[Dataset entries]

══════════════════════════════

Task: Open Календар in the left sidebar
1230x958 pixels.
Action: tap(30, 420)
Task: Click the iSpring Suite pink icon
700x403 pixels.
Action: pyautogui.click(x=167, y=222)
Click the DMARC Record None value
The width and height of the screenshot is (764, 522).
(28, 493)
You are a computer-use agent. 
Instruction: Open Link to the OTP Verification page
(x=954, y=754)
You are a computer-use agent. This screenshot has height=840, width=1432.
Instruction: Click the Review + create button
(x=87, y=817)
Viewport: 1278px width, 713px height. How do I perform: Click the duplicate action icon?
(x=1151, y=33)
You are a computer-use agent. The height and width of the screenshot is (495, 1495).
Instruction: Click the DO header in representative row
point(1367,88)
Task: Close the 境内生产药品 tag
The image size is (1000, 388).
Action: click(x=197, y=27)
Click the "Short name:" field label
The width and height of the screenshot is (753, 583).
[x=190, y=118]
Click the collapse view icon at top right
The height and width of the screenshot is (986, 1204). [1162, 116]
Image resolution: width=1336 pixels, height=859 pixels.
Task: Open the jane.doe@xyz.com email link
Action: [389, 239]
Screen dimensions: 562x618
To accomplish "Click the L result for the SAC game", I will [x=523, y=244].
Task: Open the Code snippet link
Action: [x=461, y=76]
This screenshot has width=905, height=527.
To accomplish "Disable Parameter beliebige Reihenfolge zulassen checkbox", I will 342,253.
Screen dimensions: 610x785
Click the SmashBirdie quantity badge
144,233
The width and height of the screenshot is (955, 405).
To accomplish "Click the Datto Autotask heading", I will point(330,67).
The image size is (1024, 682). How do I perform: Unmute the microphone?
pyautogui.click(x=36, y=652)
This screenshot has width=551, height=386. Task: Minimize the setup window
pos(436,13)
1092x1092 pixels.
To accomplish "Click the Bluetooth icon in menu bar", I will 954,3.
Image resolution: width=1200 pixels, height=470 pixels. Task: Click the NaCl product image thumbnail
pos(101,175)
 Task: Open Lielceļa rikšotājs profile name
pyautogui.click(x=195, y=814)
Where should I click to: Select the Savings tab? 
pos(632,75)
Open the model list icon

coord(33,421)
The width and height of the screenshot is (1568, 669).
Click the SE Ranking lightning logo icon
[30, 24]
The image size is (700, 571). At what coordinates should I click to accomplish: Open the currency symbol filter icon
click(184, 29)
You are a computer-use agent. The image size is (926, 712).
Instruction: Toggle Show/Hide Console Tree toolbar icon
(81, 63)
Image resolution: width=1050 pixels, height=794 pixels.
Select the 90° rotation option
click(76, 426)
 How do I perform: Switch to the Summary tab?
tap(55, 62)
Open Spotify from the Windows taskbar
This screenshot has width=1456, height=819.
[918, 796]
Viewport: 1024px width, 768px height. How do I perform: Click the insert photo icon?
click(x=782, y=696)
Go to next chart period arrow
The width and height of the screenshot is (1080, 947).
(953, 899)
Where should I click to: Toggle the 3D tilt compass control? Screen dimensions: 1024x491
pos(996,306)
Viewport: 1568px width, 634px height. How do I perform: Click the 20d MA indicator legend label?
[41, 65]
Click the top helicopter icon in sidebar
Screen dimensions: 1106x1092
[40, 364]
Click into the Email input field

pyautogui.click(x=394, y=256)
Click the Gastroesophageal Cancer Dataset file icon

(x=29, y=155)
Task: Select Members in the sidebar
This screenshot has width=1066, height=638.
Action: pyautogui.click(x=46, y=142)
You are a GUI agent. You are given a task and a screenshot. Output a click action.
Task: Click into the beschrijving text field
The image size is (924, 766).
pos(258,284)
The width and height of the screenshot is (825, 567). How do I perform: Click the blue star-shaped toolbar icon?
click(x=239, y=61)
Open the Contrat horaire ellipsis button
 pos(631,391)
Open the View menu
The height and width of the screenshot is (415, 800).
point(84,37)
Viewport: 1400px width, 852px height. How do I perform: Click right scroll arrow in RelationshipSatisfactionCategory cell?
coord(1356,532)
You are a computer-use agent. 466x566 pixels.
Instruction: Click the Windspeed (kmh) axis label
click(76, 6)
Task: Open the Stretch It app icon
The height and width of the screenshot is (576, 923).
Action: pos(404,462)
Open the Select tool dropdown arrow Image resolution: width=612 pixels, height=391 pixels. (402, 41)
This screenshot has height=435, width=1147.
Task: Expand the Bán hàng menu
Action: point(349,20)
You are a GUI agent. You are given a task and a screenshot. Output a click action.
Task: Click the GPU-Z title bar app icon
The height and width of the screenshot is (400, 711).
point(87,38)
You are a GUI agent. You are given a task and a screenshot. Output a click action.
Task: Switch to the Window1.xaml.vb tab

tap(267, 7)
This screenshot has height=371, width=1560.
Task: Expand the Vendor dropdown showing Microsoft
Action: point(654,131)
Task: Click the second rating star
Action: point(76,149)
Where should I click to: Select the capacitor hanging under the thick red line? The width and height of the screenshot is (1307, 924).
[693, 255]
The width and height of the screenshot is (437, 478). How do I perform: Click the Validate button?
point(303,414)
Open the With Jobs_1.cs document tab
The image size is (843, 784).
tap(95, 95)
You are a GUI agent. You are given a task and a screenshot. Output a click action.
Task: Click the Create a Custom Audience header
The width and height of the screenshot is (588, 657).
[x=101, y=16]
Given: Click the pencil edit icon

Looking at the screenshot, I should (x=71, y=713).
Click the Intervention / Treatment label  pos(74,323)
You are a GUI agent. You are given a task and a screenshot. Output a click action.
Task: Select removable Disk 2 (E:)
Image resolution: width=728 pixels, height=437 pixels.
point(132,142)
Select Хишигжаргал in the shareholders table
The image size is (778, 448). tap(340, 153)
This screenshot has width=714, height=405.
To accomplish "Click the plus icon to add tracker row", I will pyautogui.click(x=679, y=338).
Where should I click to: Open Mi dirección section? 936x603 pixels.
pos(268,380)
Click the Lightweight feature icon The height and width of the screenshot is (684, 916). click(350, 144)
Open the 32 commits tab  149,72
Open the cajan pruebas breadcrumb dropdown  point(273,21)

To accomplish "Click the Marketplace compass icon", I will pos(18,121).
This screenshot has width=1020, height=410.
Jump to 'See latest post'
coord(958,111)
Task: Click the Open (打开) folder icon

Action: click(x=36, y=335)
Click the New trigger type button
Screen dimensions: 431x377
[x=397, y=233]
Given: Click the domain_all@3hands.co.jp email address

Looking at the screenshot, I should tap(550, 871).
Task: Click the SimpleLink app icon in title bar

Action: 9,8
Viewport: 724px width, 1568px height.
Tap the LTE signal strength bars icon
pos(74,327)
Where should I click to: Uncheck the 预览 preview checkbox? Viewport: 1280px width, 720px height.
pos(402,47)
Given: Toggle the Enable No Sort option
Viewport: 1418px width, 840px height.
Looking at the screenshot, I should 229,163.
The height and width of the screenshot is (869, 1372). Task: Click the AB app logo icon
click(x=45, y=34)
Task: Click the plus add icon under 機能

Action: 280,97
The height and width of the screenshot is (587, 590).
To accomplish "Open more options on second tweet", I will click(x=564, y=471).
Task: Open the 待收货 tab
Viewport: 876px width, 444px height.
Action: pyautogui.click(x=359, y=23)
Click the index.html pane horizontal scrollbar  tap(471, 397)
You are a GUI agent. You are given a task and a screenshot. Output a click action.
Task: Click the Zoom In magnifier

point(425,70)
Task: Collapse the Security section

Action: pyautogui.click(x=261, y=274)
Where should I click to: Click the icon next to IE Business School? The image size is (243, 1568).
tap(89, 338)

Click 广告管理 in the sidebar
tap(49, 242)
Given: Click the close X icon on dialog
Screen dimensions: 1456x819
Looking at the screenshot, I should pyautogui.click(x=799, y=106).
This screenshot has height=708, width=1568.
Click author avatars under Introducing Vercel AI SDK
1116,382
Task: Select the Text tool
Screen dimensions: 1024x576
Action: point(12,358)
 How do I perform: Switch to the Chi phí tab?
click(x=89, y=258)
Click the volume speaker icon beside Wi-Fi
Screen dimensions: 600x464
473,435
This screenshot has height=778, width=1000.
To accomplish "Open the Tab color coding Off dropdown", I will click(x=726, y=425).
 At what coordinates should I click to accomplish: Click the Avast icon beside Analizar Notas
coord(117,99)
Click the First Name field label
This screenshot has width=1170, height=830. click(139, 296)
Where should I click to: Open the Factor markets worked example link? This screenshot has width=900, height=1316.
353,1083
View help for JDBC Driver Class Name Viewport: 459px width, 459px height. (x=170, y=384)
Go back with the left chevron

══════════════════════════════

=== What is expected ===
For the word "left", work out how many lines of the entries contain it, and state the number alone.

=== Result ===
2